Task prompt:
Where the records below reach the line containing "is (1074, 803).", start transcribing, and end with the line containing "You are a computer-use agent. Screen", exactly and with nothing else added.

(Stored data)
--
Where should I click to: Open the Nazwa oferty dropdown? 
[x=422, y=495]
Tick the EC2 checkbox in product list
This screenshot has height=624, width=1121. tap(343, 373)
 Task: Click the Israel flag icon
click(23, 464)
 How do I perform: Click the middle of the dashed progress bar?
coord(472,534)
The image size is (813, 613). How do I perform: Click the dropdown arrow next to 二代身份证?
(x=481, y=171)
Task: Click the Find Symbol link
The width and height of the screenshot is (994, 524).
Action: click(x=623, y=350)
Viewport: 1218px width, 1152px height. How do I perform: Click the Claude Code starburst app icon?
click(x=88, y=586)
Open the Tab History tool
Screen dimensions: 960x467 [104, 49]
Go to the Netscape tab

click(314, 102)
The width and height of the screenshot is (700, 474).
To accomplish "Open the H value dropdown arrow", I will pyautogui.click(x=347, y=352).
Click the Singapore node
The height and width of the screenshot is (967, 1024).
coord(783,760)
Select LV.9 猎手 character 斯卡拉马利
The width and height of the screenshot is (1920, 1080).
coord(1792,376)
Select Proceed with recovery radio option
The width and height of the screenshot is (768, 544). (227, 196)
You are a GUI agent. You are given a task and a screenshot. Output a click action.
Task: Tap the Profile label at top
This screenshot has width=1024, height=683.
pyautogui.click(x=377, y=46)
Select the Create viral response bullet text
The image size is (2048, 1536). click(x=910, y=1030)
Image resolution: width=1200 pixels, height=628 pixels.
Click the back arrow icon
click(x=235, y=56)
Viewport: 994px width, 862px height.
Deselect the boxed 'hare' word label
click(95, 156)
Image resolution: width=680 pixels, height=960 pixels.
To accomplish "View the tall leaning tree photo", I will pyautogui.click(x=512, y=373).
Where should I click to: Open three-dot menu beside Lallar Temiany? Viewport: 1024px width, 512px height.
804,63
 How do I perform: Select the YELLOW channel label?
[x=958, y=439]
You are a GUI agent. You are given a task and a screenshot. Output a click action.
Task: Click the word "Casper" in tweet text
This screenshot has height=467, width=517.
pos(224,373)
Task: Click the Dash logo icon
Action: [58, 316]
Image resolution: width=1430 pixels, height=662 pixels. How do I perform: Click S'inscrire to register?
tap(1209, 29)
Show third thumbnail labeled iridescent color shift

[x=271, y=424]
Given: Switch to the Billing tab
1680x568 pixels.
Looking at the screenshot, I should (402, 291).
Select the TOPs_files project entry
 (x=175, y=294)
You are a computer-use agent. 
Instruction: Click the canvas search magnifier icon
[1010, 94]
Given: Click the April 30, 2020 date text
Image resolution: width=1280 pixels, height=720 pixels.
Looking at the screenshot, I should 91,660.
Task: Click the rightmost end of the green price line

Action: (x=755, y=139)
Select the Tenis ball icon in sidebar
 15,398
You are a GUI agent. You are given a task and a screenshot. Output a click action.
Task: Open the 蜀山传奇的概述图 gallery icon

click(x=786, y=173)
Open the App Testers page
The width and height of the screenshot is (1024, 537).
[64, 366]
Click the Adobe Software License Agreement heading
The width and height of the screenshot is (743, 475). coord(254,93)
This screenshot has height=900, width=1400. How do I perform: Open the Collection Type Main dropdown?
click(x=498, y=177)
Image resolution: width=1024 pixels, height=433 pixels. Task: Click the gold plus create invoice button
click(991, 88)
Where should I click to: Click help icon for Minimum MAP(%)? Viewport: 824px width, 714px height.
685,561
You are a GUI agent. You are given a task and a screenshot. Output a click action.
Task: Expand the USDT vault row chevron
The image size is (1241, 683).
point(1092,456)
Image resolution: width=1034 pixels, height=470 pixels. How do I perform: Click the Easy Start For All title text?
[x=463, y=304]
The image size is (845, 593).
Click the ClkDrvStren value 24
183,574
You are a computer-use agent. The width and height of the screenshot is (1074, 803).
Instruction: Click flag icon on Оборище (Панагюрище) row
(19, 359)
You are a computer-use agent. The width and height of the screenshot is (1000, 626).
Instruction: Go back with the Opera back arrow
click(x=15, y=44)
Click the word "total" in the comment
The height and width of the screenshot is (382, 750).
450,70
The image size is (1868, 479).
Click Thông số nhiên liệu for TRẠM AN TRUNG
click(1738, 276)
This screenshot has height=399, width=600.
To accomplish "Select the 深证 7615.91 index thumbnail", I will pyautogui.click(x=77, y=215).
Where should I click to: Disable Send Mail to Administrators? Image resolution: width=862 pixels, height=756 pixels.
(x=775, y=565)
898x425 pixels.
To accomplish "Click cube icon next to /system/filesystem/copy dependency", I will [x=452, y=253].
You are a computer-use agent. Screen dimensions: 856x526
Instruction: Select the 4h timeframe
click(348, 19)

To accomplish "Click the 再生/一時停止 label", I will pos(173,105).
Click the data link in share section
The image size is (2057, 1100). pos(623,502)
--
Solution for this exercise:
You are a computer-use agent. The width and height of the screenshot is (1074, 803).
Instruction: Click flag icon on Оборище (Панагюрище) row
(19, 359)
You are a computer-use agent. The width and height of the screenshot is (1000, 626).
Instruction: Go back with the Opera back arrow
click(x=15, y=44)
Click the word "total" in the comment
The height and width of the screenshot is (382, 750).
450,70
The image size is (1868, 479).
Click Thông số nhiên liệu for TRẠM AN TRUNG
click(1738, 276)
This screenshot has height=399, width=600.
To accomplish "Select the 深证 7615.91 index thumbnail", I will pyautogui.click(x=77, y=215).
Where should I click to: Disable Send Mail to Administrators? Image resolution: width=862 pixels, height=756 pixels.
(x=775, y=565)
898x425 pixels.
To accomplish "Click cube icon next to /system/filesystem/copy dependency", I will [x=452, y=253].
You are a computer-use agent. Screen dimensions: 856x526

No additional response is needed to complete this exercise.